O presidente do Banco Interamericano de Desenvolvimento (BID), Enrique Iglesias, se disse otimista sobre a capacidade das economias asiáticas, atingidas pela crise financeira, embora tenha estimado que sua recuperação levaria cerca de dois anos.
‘‘Sou otimista’’ sobre as possibilidades de restabelecimento destes países ‘‘pelo vigor que têm’’, disse Iglesias em uma entrevista, em Montevidéu. Serão necessários para estas economias ‘‘cerca de dois anos antes de voltarem a tomar seu ritmo de crescimento’’, especificou.
Segundo Iglesias, o modelo asiático é agora ‘‘um modelo questionado’’.
‘‘Acredito que os mercados estiveram alertados em relação à Tailândia, que já desde o ano passado estava demonstrando certas fragilidades, mas o que se mostra ainda mais paradoxal é que os países asiáticos eram considerados exemplos de sucesso. A própria definição de tigres fez com que fossem vistos desta forma’’, disse.
Este modelo, explicou, está baseado em uma conexão entre os governos, as empresas e as entidades bancárias, e, uma grande disciplina social.
Sobre a crise, Iglesias disse que ‘‘no fundo, é um transbordar descontrolado do setor financeiro. Tem como fundamento um modelo onde havia três partes extremamente interligadas entre si: governo, empresas e entidades bancárias e uma aceitação pacífica da sociedade, que no fundo é um modelo asiático típico, com uma grande disciplina social’’.

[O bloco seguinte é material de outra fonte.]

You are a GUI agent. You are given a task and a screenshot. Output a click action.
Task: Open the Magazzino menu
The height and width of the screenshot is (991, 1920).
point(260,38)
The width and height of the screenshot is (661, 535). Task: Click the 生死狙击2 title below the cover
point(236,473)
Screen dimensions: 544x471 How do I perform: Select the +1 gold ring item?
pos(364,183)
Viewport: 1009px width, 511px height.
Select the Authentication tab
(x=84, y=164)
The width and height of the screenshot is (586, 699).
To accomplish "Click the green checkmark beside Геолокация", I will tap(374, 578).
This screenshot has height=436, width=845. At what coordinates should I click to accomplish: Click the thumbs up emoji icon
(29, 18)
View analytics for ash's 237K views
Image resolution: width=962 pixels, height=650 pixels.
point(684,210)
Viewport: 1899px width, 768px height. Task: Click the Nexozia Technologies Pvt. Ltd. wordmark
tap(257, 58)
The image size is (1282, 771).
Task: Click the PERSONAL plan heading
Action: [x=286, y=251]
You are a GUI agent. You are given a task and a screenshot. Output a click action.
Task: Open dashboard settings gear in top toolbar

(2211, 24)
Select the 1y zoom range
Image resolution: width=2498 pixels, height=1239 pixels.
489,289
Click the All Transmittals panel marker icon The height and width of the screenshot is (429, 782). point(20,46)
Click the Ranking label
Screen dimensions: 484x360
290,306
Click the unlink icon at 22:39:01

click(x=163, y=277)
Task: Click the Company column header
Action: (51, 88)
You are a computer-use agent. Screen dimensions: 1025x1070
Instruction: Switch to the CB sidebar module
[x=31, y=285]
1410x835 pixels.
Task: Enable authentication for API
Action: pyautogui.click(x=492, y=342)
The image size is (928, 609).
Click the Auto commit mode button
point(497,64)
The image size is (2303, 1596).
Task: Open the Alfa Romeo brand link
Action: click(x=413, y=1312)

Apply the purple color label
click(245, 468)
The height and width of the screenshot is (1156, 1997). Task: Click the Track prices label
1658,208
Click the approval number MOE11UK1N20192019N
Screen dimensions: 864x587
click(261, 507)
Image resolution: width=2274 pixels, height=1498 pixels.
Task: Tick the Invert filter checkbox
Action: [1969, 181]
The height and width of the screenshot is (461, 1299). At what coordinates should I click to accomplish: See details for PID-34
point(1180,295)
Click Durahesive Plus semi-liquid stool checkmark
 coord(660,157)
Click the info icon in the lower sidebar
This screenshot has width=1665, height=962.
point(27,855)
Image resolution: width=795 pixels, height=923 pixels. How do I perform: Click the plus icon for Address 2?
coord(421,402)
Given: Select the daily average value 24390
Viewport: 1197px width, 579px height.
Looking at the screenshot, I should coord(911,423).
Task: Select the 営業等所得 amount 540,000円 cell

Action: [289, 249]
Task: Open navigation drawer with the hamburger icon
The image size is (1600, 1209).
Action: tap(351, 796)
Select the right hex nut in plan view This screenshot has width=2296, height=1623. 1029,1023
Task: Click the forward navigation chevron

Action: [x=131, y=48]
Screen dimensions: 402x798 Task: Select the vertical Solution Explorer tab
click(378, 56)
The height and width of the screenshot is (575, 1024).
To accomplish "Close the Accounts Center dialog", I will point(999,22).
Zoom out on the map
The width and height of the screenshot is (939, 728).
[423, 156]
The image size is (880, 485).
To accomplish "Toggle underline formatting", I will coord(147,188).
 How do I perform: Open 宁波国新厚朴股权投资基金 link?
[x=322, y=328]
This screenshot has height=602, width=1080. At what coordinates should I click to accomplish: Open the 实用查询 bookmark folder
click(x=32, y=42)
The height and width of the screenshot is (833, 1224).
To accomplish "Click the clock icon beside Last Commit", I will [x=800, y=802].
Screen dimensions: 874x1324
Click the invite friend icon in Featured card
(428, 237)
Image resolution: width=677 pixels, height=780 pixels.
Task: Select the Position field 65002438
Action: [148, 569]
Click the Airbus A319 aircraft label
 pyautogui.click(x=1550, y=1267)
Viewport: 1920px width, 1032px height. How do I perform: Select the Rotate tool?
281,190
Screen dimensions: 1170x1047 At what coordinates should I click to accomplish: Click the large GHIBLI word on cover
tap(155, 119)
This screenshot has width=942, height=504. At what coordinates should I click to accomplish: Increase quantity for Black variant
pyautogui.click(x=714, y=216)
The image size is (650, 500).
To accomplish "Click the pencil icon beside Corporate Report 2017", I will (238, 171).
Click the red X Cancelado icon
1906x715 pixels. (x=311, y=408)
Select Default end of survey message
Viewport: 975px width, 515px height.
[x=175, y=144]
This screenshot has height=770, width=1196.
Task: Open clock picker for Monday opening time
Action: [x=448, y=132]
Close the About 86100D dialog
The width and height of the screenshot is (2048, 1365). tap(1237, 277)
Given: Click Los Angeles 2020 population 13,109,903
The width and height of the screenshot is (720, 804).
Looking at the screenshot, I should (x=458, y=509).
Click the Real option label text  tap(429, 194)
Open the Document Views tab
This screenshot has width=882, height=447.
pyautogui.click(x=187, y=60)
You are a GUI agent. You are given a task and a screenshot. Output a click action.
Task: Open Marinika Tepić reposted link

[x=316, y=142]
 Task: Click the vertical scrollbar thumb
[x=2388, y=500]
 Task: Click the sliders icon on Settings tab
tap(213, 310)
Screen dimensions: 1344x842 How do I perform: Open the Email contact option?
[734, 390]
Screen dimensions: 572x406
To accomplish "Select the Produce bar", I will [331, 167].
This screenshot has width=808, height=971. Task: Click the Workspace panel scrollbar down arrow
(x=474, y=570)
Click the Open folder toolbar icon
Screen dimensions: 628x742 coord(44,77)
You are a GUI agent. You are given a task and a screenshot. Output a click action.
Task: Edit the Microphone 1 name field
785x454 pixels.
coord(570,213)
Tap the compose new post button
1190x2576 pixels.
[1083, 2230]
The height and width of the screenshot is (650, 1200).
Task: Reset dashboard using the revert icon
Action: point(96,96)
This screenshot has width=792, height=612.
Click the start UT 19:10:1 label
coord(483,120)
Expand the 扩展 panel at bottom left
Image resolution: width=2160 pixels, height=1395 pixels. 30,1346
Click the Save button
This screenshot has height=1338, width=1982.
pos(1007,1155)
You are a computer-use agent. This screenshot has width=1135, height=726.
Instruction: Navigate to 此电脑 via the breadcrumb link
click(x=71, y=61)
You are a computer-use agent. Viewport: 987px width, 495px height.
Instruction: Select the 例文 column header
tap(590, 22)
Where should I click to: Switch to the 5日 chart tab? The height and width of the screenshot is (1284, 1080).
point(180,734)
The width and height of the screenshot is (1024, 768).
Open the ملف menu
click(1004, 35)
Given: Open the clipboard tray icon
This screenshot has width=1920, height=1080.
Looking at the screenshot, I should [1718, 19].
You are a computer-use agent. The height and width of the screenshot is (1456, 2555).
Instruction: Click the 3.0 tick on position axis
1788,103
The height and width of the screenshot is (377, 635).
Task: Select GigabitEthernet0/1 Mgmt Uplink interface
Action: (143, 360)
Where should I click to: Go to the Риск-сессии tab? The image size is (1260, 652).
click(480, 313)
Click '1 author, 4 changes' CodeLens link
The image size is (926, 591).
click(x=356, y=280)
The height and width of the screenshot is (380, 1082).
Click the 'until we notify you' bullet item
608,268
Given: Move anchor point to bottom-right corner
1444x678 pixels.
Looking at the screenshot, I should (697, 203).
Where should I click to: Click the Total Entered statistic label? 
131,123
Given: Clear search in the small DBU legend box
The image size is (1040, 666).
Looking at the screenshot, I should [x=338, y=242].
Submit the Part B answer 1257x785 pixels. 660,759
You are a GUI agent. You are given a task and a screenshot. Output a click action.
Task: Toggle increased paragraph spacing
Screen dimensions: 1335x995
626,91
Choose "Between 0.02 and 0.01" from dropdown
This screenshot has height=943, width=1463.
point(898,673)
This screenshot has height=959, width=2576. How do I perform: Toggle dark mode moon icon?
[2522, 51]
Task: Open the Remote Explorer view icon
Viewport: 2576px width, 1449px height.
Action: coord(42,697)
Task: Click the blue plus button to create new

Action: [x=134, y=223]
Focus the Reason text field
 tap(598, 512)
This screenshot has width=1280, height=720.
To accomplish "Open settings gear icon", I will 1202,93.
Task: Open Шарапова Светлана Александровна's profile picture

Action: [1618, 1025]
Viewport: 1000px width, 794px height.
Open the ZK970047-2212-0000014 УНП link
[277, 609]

Ele acrescentou que ‘‘com o rompimento do modelo e entrando no processo de ajuste convencional que opera nos mercados ocidentais, isto significa que o Estado continuará por sua vez regulando, os bancos vivendo sobre seus recursos e as empresas sendo também auto-sustentáveis. Isto rompe um esquema, com consequências políticas e sociais difíceis de prever’’.
A amplidão da crise levou o Fundo Monetário Internacional (FMI) a revisar este mês em baixa as perspectivas de crescimento da economia mundial.
A Coréia do Sul, um dos países mais afetados, crescerá apenas 2,5% em 1998, apesar de o FMI prever um crescimento de 6% há apenas dois meses.
O crescimento será nulo na Tailândia, um dos países apresentados até alguns meses como um dos ‘‘tigres’’ asiáticos.